I pushed my way out of bed, pulled on my pants, and fumbled my way in the dark to the door.

The light in the corridor was briefly dazzling. I stumbled along one wall. The only sound was the padding of my feet. There was an odd quality about the light. It was a dead and colorless glow, lacking any of the photosynthetic goodness of sunlight. Barefoot, shambling along alone, I felt like a convict.

The corridor seemed to stretch on, longer than I remembered. I wondered if I had come the wrong way, if I was somehow getting lost. But I kept on, figuring I had to get somewhere eventually.

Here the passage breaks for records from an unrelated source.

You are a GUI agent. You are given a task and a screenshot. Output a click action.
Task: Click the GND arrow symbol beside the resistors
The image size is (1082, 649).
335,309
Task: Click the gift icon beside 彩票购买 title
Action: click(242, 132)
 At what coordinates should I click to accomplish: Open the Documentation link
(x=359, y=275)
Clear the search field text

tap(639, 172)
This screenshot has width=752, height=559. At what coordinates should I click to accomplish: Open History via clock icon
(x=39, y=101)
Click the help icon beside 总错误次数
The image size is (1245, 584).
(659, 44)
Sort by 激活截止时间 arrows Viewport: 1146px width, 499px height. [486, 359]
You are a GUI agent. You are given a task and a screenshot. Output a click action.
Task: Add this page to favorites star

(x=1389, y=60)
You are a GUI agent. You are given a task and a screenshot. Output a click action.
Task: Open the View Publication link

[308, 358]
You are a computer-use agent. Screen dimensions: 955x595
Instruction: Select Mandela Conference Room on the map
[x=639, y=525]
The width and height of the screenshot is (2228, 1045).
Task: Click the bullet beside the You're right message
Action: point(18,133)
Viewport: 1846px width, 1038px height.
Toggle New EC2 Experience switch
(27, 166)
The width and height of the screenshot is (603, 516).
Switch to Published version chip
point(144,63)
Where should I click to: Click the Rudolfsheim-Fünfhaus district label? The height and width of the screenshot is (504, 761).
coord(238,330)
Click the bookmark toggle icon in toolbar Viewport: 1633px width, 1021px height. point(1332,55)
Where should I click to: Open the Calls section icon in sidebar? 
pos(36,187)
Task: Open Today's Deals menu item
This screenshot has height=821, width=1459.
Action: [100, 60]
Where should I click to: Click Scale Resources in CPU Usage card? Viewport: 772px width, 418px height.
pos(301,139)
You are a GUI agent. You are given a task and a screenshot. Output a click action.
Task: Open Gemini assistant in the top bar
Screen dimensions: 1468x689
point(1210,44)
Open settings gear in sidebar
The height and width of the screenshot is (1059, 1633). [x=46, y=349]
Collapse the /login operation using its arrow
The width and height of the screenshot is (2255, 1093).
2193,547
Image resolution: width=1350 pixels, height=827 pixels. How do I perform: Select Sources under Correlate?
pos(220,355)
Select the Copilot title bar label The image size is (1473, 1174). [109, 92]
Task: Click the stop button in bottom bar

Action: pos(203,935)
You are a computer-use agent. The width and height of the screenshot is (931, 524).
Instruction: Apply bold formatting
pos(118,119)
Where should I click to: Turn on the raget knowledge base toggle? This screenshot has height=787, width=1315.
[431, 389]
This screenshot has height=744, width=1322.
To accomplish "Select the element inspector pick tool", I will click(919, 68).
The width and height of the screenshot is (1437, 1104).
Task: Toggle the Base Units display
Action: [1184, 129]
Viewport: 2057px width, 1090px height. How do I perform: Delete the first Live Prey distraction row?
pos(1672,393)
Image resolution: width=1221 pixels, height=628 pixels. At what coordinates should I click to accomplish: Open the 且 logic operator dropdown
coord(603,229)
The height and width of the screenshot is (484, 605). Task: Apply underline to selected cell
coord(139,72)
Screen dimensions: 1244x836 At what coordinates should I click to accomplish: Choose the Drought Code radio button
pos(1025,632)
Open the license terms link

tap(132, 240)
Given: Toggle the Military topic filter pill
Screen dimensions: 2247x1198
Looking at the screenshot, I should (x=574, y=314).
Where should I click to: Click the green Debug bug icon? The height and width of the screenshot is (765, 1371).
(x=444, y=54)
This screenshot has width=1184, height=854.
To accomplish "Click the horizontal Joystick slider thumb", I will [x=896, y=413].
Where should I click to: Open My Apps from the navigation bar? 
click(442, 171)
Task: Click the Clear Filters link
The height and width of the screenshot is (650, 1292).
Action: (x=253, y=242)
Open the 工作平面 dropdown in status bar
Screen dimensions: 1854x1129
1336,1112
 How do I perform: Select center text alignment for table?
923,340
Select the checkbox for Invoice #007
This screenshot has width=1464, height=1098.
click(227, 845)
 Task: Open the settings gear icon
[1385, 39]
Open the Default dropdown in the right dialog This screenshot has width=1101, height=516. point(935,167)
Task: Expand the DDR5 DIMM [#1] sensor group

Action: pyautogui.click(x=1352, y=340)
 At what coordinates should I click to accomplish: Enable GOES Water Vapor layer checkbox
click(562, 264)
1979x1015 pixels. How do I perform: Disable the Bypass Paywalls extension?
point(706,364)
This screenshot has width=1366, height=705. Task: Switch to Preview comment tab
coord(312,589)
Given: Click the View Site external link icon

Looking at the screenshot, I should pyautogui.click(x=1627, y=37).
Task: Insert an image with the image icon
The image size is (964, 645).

At last I came to the bathroom. I pushed my way inside, used the facility, came back out. Again the corridor stretched away to either side of me, infinitely long, identical whichever way you looked. For a second I had to think which way I had come. My thinking seemed stuck in my head like glue in a pipe. I turned right. I figured that was the way. I began stumbling back down the corridor.

Then I saw her.

She was a slim figure, far off down the corridor. I heard her voice. She was speaking rapidly, just as she had at the Reef. But the thick-painted walls jumbled up her voice into whispers and echoes.

I ran, of course. I felt absurd running in my bare feet, with my pajama pants flapping around my legs, my belly heaving under my vest. But I ran anyhow, as I had run before, as I knew I always would run after her.

I kept my eyes fixed on Morag. I had the feeling she wanted me to reach her. She was just standing there. But though I ran as hard as I could, I didn’t get any closer. I felt no fear: none of that awful sucking banal cold of evil that Rosa had described. She was there for me. But I couldn’t reach her, no matter how hard I struggled to run down that endless corridor. She looked helpless, her hands spread.